INPUT DATA Block Start

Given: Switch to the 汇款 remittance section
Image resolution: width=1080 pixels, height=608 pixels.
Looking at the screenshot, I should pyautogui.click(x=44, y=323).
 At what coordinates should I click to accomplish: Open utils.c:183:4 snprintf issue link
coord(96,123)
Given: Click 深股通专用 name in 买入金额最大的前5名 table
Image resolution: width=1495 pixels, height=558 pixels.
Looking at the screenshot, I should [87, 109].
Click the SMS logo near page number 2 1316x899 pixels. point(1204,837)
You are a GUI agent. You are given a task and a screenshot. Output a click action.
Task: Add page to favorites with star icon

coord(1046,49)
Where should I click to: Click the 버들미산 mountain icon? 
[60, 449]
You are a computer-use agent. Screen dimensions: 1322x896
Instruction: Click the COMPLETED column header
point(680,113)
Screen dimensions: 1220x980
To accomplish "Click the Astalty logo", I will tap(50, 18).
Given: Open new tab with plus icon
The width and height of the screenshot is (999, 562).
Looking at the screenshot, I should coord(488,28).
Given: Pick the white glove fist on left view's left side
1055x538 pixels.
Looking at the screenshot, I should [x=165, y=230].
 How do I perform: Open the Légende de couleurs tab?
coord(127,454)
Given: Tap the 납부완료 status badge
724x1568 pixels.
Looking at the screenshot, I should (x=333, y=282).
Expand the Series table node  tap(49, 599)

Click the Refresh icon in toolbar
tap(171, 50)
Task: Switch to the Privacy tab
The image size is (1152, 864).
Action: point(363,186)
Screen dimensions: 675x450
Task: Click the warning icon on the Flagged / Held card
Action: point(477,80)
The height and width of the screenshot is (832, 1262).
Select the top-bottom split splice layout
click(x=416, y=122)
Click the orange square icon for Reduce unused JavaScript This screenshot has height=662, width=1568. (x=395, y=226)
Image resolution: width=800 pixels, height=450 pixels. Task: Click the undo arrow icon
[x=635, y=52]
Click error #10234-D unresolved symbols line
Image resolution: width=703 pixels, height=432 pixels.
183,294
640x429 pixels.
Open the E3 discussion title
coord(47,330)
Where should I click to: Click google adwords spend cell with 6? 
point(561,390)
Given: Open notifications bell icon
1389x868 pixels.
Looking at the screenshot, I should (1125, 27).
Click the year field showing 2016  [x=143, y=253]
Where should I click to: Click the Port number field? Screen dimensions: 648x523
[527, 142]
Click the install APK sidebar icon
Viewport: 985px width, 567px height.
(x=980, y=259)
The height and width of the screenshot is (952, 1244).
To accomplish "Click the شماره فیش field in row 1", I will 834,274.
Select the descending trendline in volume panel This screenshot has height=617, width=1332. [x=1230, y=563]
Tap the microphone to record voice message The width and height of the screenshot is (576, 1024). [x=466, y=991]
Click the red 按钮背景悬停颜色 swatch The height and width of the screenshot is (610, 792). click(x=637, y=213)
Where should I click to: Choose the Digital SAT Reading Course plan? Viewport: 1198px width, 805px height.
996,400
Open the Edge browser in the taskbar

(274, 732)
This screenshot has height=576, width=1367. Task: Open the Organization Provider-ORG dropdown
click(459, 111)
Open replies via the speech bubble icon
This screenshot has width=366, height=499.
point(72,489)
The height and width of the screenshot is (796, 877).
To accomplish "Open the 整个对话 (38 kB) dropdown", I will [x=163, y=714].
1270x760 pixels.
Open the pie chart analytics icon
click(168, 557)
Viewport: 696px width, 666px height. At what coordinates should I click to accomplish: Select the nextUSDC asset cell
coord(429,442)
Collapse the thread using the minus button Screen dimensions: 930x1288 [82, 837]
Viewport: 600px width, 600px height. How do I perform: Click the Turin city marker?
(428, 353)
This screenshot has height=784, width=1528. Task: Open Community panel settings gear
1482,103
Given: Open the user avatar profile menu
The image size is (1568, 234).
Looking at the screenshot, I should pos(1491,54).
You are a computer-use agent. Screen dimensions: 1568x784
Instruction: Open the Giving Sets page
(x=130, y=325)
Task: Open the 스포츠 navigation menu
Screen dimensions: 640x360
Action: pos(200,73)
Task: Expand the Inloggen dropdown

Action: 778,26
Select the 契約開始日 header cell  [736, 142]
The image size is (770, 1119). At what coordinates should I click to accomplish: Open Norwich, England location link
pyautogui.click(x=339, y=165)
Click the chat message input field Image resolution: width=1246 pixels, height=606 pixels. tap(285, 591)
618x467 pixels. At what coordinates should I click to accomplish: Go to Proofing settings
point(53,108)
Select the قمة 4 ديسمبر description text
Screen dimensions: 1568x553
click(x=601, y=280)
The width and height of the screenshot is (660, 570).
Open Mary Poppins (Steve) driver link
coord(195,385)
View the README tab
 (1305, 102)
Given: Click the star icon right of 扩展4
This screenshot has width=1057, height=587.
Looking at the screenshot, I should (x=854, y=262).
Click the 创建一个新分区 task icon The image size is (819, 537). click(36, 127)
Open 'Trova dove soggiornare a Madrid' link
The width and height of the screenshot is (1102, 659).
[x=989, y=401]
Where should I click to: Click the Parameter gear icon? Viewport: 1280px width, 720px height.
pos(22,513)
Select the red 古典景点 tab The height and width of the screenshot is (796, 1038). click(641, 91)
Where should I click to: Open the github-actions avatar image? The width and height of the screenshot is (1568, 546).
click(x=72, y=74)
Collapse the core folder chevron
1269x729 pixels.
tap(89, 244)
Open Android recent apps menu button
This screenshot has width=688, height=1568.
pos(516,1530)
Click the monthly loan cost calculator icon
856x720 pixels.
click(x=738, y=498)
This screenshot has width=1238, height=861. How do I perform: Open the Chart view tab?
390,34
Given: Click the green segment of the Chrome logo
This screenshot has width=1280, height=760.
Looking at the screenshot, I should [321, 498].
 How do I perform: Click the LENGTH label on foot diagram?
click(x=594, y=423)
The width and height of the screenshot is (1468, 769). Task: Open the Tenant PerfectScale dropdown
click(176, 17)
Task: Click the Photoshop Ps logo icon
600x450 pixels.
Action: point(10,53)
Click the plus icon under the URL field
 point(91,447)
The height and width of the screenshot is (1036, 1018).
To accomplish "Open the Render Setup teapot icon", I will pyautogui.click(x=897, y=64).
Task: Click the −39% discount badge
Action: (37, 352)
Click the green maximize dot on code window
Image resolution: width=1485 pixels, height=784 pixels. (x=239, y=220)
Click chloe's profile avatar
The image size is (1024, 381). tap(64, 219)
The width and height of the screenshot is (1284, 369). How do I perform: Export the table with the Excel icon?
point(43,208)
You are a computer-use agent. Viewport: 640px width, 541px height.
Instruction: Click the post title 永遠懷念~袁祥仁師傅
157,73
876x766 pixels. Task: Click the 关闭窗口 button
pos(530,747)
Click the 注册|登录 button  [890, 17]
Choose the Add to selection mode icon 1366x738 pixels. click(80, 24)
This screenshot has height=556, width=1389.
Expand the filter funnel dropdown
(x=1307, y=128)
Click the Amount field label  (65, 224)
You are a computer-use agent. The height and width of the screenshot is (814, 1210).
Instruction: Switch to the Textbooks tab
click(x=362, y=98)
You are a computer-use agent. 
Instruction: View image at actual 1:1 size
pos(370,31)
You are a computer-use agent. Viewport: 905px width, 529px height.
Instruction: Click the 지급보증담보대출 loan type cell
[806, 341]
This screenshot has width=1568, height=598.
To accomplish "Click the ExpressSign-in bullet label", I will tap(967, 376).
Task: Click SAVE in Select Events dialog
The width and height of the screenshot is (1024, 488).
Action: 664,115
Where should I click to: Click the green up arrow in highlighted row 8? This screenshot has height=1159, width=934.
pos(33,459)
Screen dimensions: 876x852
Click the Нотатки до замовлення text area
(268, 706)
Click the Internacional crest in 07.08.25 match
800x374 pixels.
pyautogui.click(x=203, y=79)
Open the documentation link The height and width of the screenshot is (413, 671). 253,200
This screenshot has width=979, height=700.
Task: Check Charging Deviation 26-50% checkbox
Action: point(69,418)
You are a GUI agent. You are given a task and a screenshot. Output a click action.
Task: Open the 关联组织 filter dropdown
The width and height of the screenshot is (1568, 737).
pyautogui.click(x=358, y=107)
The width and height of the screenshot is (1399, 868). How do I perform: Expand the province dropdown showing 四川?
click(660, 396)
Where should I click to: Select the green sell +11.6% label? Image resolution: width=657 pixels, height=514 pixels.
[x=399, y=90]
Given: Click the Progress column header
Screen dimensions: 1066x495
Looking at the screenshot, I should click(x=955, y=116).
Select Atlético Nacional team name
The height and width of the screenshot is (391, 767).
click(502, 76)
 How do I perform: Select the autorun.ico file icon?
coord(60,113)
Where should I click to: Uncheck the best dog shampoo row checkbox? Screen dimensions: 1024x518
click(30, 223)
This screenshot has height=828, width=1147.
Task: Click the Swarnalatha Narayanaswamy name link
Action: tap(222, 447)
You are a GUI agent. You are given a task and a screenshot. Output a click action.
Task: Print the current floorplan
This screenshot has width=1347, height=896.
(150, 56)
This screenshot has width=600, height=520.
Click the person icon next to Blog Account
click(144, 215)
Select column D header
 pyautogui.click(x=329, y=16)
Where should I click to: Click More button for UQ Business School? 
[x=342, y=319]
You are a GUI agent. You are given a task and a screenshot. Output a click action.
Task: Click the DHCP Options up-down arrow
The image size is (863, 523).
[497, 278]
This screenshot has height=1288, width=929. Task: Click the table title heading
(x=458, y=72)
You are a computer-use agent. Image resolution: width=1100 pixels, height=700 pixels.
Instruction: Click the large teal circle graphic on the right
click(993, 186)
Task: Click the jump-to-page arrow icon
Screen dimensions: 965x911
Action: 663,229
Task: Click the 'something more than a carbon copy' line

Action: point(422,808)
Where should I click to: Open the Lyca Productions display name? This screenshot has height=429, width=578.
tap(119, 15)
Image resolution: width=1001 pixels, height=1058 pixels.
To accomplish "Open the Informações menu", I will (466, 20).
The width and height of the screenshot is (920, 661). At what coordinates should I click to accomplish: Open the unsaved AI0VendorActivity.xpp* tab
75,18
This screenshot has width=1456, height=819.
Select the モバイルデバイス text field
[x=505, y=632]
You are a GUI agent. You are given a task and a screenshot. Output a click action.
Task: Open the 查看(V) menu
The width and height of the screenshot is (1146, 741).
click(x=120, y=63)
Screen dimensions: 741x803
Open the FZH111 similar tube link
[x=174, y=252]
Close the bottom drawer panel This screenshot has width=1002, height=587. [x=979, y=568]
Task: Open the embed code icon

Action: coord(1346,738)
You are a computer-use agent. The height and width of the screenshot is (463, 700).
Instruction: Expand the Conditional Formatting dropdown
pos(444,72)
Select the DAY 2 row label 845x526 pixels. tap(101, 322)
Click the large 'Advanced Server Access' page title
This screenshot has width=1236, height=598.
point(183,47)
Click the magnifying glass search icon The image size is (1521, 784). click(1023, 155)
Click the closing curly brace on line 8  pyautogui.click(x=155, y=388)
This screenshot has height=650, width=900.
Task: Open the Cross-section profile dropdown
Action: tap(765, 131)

INPUT DATA Block End

__TASK BRIEF__
The response should hold exactly the lines starting at the line with "Select the red" and ending at the line with "Open Android recent apps menu button", and no other line of the material above.

__ANSWER SPACE__
Select the red 古典景点 tab The height and width of the screenshot is (796, 1038). click(641, 91)
Where should I click to: Open the github-actions avatar image? The width and height of the screenshot is (1568, 546).
click(x=72, y=74)
Collapse the core folder chevron
1269x729 pixels.
tap(89, 244)
Open Android recent apps menu button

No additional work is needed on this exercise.